Exercise details – Repeat every record exactly.
◇ ◇ ◇ ◇ ◇ ◇ ◇
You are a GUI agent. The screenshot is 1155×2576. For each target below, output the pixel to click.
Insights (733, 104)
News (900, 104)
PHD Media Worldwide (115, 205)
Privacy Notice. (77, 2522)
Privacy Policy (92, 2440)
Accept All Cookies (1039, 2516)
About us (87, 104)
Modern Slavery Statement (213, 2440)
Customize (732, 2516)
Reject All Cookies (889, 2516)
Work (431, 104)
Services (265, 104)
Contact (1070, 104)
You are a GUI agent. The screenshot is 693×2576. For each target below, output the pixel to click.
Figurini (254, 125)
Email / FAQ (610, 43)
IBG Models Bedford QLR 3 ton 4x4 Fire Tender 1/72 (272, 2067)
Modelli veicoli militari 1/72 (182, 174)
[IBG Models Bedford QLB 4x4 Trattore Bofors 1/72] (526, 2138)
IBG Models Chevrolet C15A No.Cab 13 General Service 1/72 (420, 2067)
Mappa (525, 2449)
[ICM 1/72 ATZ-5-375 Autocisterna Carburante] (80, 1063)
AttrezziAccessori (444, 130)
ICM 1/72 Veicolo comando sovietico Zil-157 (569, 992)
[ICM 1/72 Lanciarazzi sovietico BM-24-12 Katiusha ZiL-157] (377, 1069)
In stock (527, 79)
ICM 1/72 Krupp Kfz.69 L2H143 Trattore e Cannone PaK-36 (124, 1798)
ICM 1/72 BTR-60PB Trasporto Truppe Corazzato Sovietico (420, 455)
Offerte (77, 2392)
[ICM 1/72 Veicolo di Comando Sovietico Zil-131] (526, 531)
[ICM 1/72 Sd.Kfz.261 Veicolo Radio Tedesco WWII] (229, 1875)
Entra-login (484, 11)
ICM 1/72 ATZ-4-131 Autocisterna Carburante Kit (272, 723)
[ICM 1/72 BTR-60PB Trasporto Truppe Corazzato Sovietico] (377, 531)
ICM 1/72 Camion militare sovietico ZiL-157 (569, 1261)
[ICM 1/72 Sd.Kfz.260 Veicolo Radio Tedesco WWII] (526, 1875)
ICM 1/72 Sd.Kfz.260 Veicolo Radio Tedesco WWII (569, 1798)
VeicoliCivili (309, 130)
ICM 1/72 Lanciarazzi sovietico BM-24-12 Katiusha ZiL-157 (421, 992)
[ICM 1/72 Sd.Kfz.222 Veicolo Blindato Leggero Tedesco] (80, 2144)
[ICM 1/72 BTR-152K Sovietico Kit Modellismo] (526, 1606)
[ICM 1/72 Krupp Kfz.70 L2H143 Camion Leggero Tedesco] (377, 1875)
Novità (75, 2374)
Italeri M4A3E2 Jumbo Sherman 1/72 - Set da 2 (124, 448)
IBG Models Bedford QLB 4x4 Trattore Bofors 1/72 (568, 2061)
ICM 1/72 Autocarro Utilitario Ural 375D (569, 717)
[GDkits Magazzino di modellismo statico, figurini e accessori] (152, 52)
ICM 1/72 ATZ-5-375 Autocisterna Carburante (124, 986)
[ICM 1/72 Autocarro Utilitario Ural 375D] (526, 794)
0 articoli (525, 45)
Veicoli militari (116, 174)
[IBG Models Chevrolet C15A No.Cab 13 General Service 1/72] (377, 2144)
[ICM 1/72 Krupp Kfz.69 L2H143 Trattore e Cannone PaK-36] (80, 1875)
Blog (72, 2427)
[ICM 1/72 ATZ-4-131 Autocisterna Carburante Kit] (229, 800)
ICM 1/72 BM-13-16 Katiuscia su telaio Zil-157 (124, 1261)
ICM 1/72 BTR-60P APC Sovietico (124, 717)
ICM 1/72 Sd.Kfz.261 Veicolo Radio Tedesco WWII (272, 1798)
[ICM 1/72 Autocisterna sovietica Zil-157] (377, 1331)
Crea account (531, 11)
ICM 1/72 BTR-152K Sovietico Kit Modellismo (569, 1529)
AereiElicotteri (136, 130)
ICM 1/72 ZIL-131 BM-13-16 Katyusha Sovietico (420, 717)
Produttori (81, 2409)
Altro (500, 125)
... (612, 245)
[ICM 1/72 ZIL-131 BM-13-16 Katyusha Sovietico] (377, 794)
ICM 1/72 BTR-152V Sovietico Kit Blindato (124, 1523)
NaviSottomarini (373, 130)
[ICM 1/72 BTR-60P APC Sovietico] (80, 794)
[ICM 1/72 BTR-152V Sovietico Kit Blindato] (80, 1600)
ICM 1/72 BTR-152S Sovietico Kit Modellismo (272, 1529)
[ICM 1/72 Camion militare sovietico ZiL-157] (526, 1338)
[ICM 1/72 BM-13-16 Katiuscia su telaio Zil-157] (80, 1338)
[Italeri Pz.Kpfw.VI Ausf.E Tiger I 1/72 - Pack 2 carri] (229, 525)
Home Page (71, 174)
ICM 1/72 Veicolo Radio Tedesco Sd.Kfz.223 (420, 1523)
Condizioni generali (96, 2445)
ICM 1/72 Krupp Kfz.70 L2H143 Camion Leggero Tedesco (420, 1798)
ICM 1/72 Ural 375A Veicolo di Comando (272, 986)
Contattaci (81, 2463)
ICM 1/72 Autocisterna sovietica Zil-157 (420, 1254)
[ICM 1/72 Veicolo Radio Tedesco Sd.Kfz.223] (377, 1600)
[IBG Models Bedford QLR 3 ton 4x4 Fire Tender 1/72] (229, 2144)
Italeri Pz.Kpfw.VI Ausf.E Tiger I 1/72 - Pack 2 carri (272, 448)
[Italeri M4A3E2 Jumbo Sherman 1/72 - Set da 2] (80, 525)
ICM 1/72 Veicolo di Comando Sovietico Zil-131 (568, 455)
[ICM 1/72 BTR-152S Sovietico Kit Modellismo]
◇ ◇ ◇ ◇ ◇ ◇ ◇
Response –
You are a GUI agent. The screenshot is 1155×2576. For each target below, output the pixel to click.
Insights (733, 104)
News (900, 104)
PHD Media Worldwide (115, 205)
Privacy Notice. (77, 2522)
Privacy Policy (92, 2440)
Accept All Cookies (1039, 2516)
About us (87, 104)
Modern Slavery Statement (213, 2440)
Customize (732, 2516)
Reject All Cookies (889, 2516)
Work (431, 104)
Services (265, 104)
Contact (1070, 104)
You are a GUI agent. The screenshot is 693×2576. For each target below, output the pixel to click.
Figurini (254, 125)
Email / FAQ (610, 43)
IBG Models Bedford QLR 3 ton 4x4 Fire Tender 1/72 (272, 2067)
Modelli veicoli militari 1/72 (182, 174)
[IBG Models Bedford QLB 4x4 Trattore Bofors 1/72] (526, 2138)
IBG Models Chevrolet C15A No.Cab 13 General Service 1/72 (420, 2067)
Mappa (525, 2449)
[ICM 1/72 ATZ-5-375 Autocisterna Carburante] (80, 1063)
AttrezziAccessori (444, 130)
ICM 1/72 Veicolo comando sovietico Zil-157 (569, 992)
[ICM 1/72 Lanciarazzi sovietico BM-24-12 Katiusha ZiL-157] (377, 1069)
In stock (527, 79)
ICM 1/72 Krupp Kfz.69 L2H143 Trattore e Cannone PaK-36 (124, 1798)
ICM 1/72 BTR-60PB Trasporto Truppe Corazzato Sovietico (420, 455)
Offerte (77, 2392)
[ICM 1/72 Veicolo di Comando Sovietico Zil-131] (526, 531)
[ICM 1/72 Sd.Kfz.261 Veicolo Radio Tedesco WWII] (229, 1875)
Entra-login (484, 11)
ICM 1/72 ATZ-4-131 Autocisterna Carburante Kit (272, 723)
[ICM 1/72 BTR-60PB Trasporto Truppe Corazzato Sovietico] (377, 531)
ICM 1/72 Camion militare sovietico ZiL-157 (569, 1261)
[ICM 1/72 Sd.Kfz.260 Veicolo Radio Tedesco WWII] (526, 1875)
ICM 1/72 Sd.Kfz.260 Veicolo Radio Tedesco WWII (569, 1798)
VeicoliCivili (309, 130)
ICM 1/72 Lanciarazzi sovietico BM-24-12 Katiusha ZiL-157 (421, 992)
[ICM 1/72 Sd.Kfz.222 Veicolo Blindato Leggero Tedesco] (80, 2144)
[ICM 1/72 BTR-152K Sovietico Kit Modellismo] (526, 1606)
[ICM 1/72 Krupp Kfz.70 L2H143 Camion Leggero Tedesco] (377, 1875)
Novità (75, 2374)
Italeri M4A3E2 Jumbo Sherman 1/72 - Set da 2 (124, 448)
IBG Models Bedford QLB 4x4 Trattore Bofors 1/72 (568, 2061)
ICM 1/72 Autocarro Utilitario Ural 375D (569, 717)
[GDkits Magazzino di modellismo statico, figurini e accessori] (152, 52)
ICM 1/72 ATZ-5-375 Autocisterna Carburante (124, 986)
[ICM 1/72 Autocarro Utilitario Ural 375D] (526, 794)
0 articoli (525, 45)
Veicoli militari (116, 174)
[IBG Models Chevrolet C15A No.Cab 13 General Service 1/72] (377, 2144)
[ICM 1/72 Krupp Kfz.69 L2H143 Trattore e Cannone PaK-36] (80, 1875)
Blog (72, 2427)
[ICM 1/72 ATZ-4-131 Autocisterna Carburante Kit] (229, 800)
ICM 1/72 BM-13-16 Katiuscia su telaio Zil-157 (124, 1261)
ICM 1/72 BTR-60P APC Sovietico (124, 717)
ICM 1/72 Sd.Kfz.261 Veicolo Radio Tedesco WWII (272, 1798)
[ICM 1/72 Autocisterna sovietica Zil-157] (377, 1331)
Crea account (531, 11)
ICM 1/72 BTR-152K Sovietico Kit Modellismo (569, 1529)
AereiElicotteri (136, 130)
ICM 1/72 ZIL-131 BM-13-16 Katyusha Sovietico (420, 717)
Produttori (81, 2409)
Altro (500, 125)
... (612, 245)
[ICM 1/72 ZIL-131 BM-13-16 Katyusha Sovietico] (377, 794)
ICM 1/72 BTR-152V Sovietico Kit Blindato (124, 1523)
NaviSottomarini (373, 130)
[ICM 1/72 BTR-60P APC Sovietico] (80, 794)
[ICM 1/72 BTR-152V Sovietico Kit Blindato] (80, 1600)
ICM 1/72 BTR-152S Sovietico Kit Modellismo (272, 1529)
[ICM 1/72 Camion militare sovietico ZiL-157] (526, 1338)
[ICM 1/72 BM-13-16 Katiuscia su telaio Zil-157] (80, 1338)
[Italeri Pz.Kpfw.VI Ausf.E Tiger I 1/72 - Pack 2 carri] (229, 525)
Home Page (71, 174)
ICM 1/72 Veicolo Radio Tedesco Sd.Kfz.223 (420, 1523)
Condizioni generali (96, 2445)
ICM 1/72 Krupp Kfz.70 L2H143 Camion Leggero Tedesco (420, 1798)
ICM 1/72 Ural 375A Veicolo di Comando (272, 986)
Contattaci (81, 2463)
ICM 1/72 Autocisterna sovietica Zil-157 (420, 1254)
[ICM 1/72 Veicolo Radio Tedesco Sd.Kfz.223] (377, 1600)
[IBG Models Bedford QLR 3 ton 4x4 Fire Tender 1/72] (229, 2144)
Italeri Pz.Kpfw.VI Ausf.E Tiger I 1/72 - Pack 2 carri (272, 448)
[Italeri M4A3E2 Jumbo Sherman 1/72 - Set da 2] (80, 525)
ICM 1/72 Veicolo di Comando Sovietico Zil-131 (568, 455)
[ICM 1/72 BTR-152S Sovietico Kit Modellismo]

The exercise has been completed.